Insights from Winston & Strawn
With the second quarter of 2016 coming to a close, investment advisers should consider certain mid-year compliance items. A brief summary of certain such compliance items is provided below.
- Quarterly transaction reports. Advisers should confirm that their Chief Compliance Officer or other compliance personnel will be receiving and reviewing the applicable quarterly transaction reports from the appropriate advisory personnel in accordance with the terms of the adviser’s code of ethics.
- Quarterly Form PF filing for advisers to “large” hedge funds and “large” liquidity funds. “Large” hedge fund advisers (hedge fund advisers with more than $1.5 billion in private fund assets under management) and “large” liquidity fund advisers (liquidity fund advisers with at least $1 billion in combined money market and liquidity fund assets under management) should remember to submit their quarterly Form PF filings. For large hedge fund advisers, the Form PF filing is due within 45 days after the quarter end, and for large liquidity fund advisers, the Form PF filing is due within 15 days after the quarter end.
- 13F, 13H, and 13D filings. Advisers that meet the definition of “institutional investment manager” are required to file Form 13Fs within 45 days of the end of each calendar quarter. Form 13H filings (which require disclosure of certain information by “large traders”) are typically annual filings but must be promptly amended following the end of any calendar quarter in which any of the information contained in a Form 13H filing becomes inaccurate for any reason. Similarly, an adviser is required to promptly file an amendment to its Schedule 13D if there are any material changes to their current filing.

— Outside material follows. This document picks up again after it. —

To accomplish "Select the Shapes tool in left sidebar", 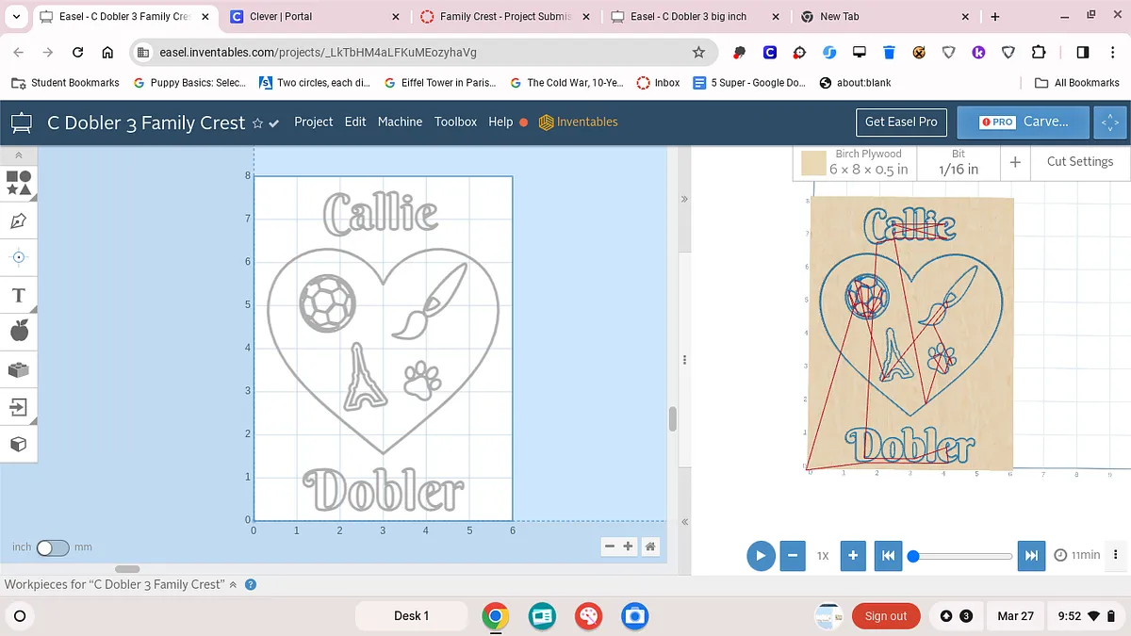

- Treasury International Capital and Bureau of Economic Analysis Forms. Certain investment advisers and private funds that have significant transactions with, investments in, or relationships with non-U.S. entities, are required to submit quarterly and/or monthly Treasury International Capital Forms and/or reports to the Bureau of Economic Analysis.
- Other Typical Mid-year Practices. Advisers should continue any other practices typically conducted at this time of year – annual compliance reviews, quarterly notices, distributions to investors, etc.
The above list is not exhaustive and highlights just a few of the compliance obligations of advisers. For example, investment advisers that are also commodity pool operators may also have financial statement delivery and CFTC and/or NFA filing obligations. Please contact your Winston & Strawn attorney if you have any questions about your periodic compliance obligations.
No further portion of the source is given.